The Lumin Archive
CHAPTER 9 — Strings & Text Manipulation - Printable Version

+- The Lumin Archive (https://theluminarchive.co.uk)
+-- Forum: The Lumin Archive — Core Forums (https://theluminarchive.co.uk/forumdisplay.php?fid=3)
+--- Forum: Courses — Structured Learning (https://theluminarchive.co.uk/forumdisplay.php?fid=69)
+---- Forum: Beginner’s Guide to Coding — Python From Zero to Skill (https://theluminarchive.co.uk/forumdisplay.php?fid=72)
+---- Thread: CHAPTER 9 — Strings & Text Manipulation (/showthread.php?tid=227)



CHAPTER 9 — Strings & Text Manipulation - Leejohnston - 11-15-2025

Chapter 9 — Strings & Text Manipulation
Understanding how Python handles text — joining it, slicing it, editing it, and displaying it properly.

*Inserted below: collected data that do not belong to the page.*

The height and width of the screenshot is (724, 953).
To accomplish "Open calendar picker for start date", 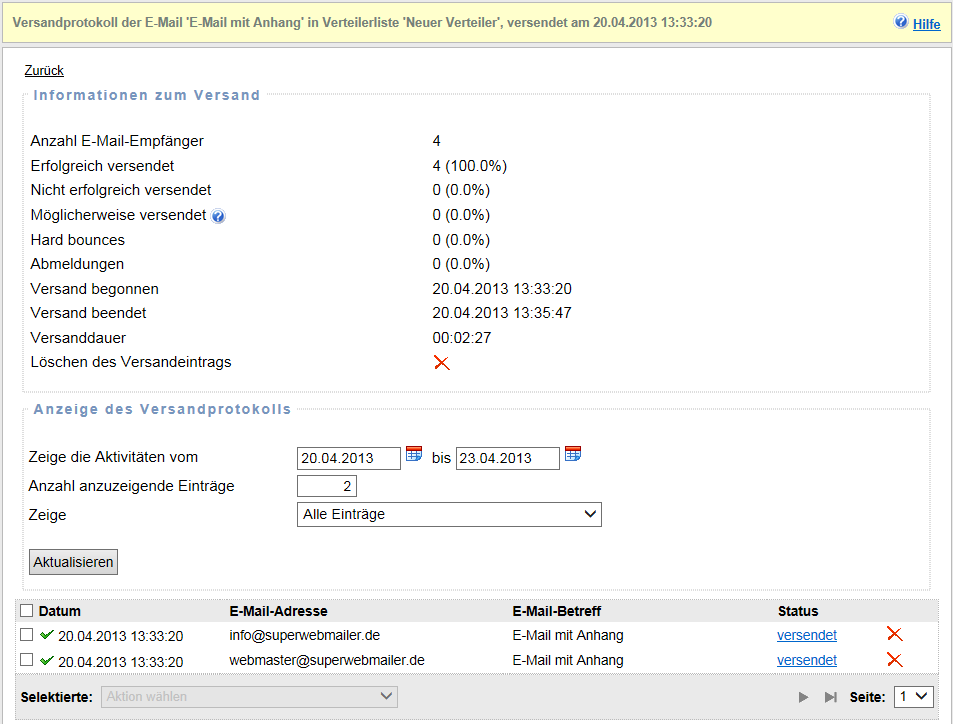I will pos(413,454).
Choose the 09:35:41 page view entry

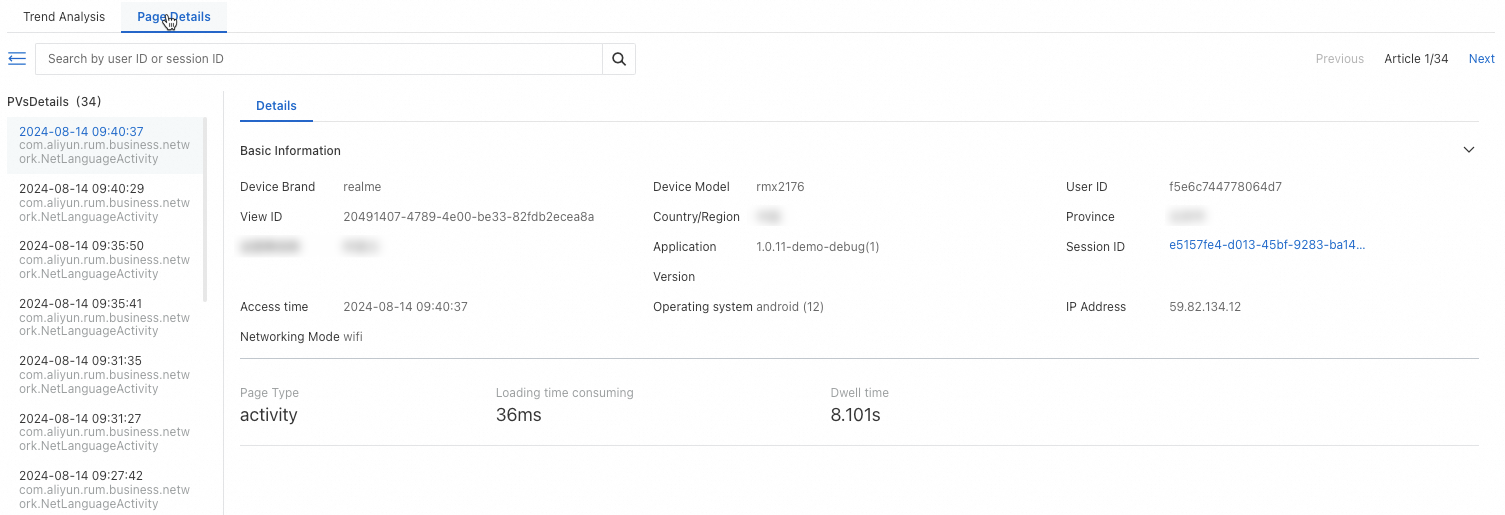(104, 317)
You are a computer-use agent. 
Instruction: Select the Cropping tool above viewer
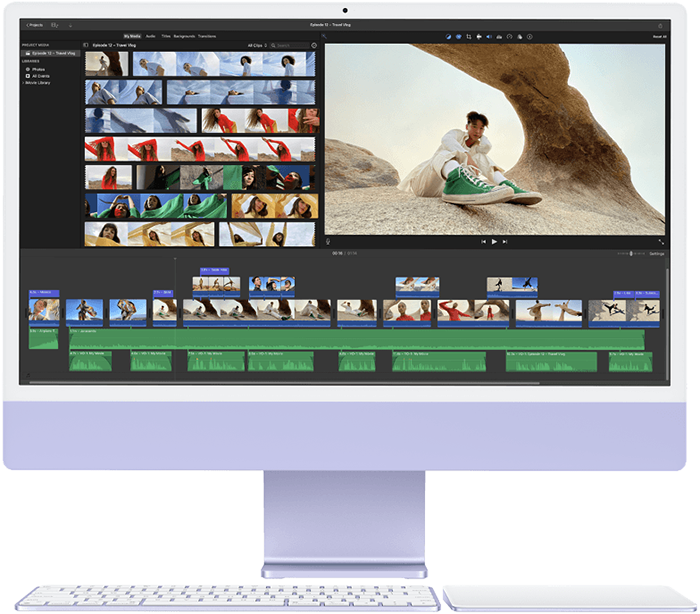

A string is text inside quotation marks:

Code:
"Hello"
'Python'
"123"
"Lee Johnston"

Strings are everywhere:
• names 
• messages 
• user input 
• menus 
• data files 
• website text 

---

9.1 Creating Strings

Use single or double quotes:

Code:
message = "Welcome!"
note = 'Python is fun.'

Both work the same.

---

9.2 Multi-line Strings

Use triple quotes:

Code:
story = """
This is line one.
This is line two.
"""

---

9.3 Combining Strings (Concatenation)

Code:
first = "Lumin"
second = "Archive"
title = first + " " + second

Output:
Code:
Lumin Archive

---

9.4 Repeating Strings

Code:
print("Hi! " * 3)

Output:
Code:
Hi! Hi! Hi!

---

9.5 Getting Length of a String

Use len():

Code:
name = "Johno"
print(len(name))

Output:
Code:
5

---

9.6 Indexing (Getting a Single Character)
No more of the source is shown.